Work to be completed:
Return only the lines below starting at the line containing "Task: Click the anti_antivirus" and ending at the line containing "Task: Click the 商品/服务 label", both included, exactly as they are and with no pictures.

Records provided:
━━━
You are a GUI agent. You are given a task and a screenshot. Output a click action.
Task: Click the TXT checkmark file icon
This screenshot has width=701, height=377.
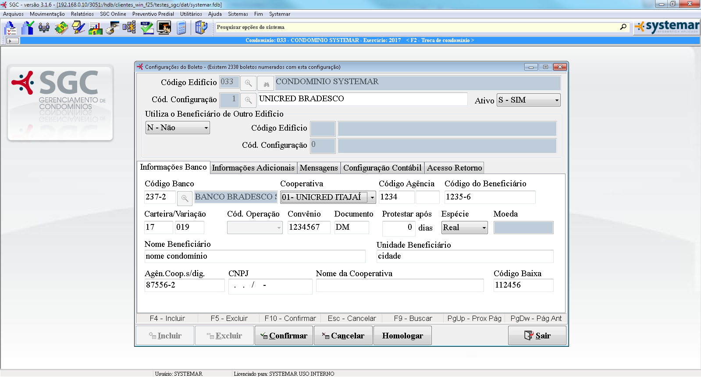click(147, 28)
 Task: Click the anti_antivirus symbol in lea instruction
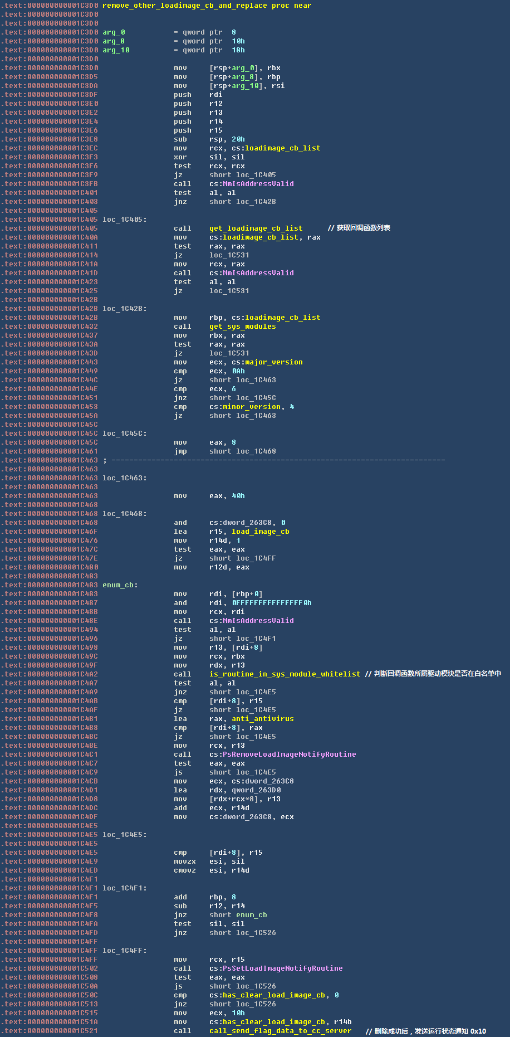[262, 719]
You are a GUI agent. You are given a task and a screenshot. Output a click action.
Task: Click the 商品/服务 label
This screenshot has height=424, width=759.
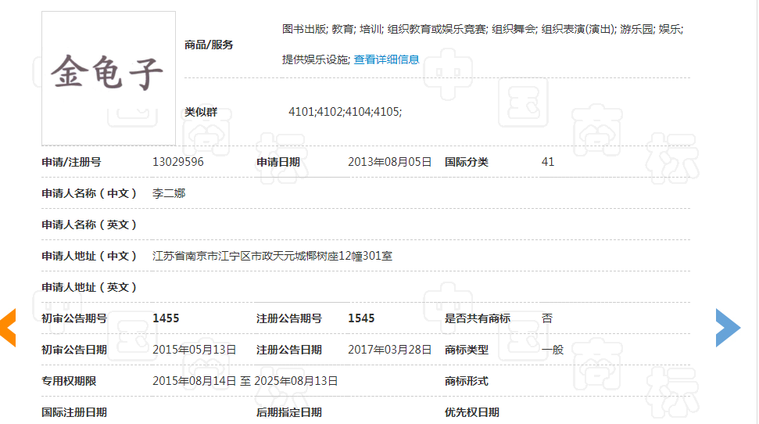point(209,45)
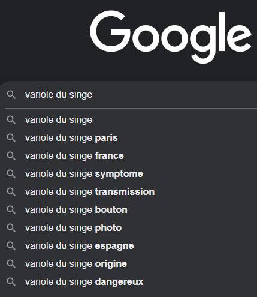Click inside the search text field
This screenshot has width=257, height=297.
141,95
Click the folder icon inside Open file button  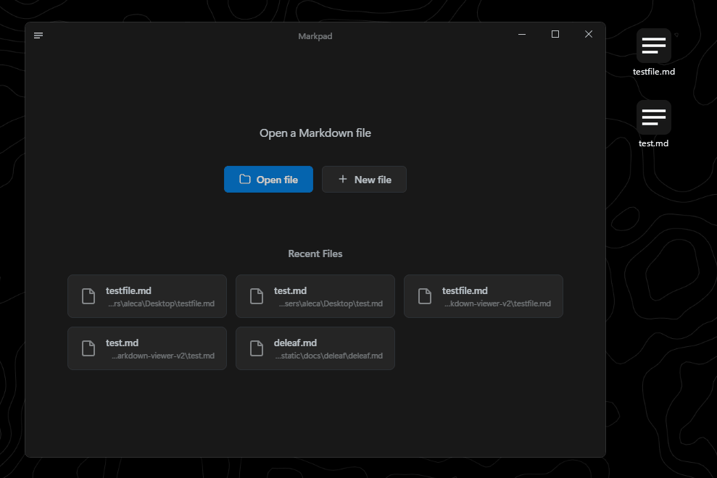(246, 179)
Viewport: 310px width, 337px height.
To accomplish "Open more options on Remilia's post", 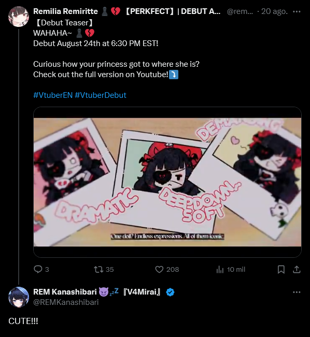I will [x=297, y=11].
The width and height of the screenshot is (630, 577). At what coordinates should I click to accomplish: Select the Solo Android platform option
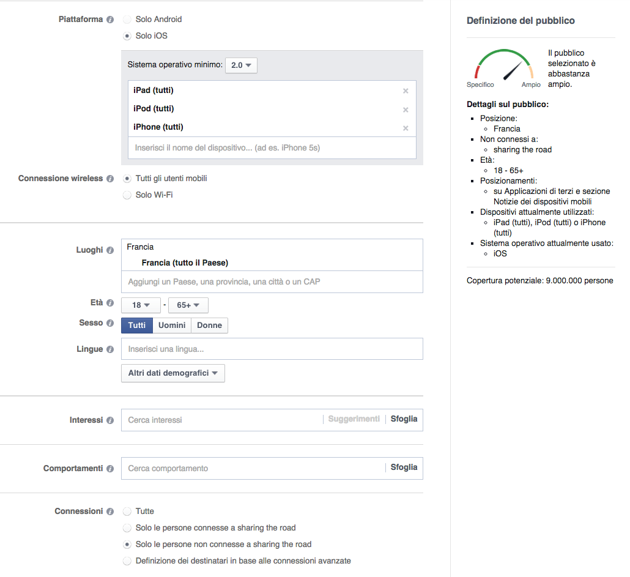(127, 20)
━━━
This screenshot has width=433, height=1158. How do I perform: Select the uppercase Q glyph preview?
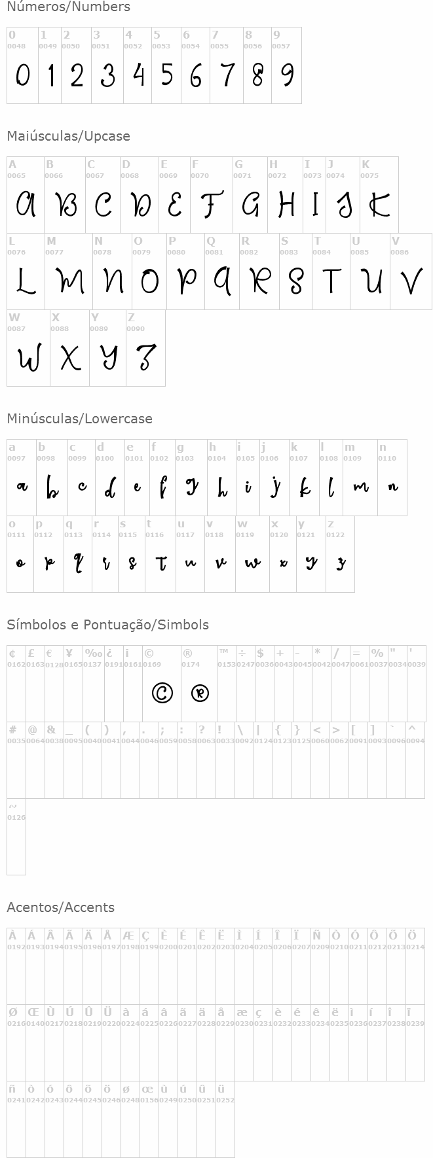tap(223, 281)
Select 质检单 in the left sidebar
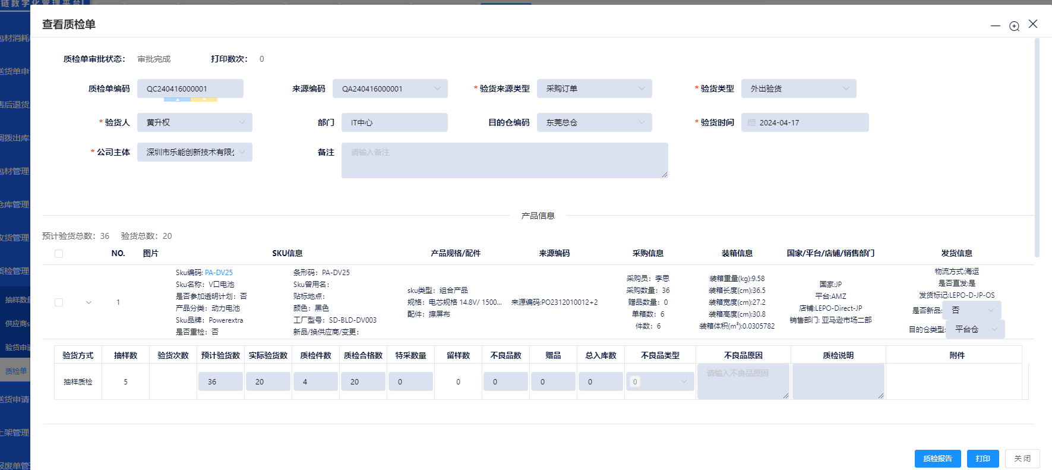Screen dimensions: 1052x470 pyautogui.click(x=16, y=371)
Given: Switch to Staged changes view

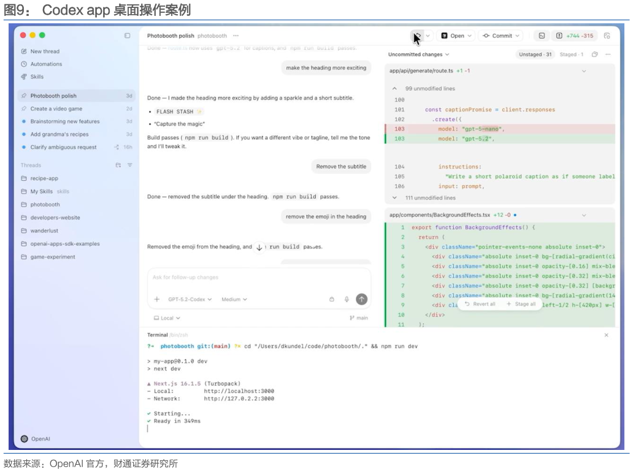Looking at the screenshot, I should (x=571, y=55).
━━━
Reply:
 Task: Click the anti_antivirus symbol in lea instruction
[262, 719]
You are a GUI agent. You are given a task and a screenshot. Output a click action.
Task: Click the 商品/服务 label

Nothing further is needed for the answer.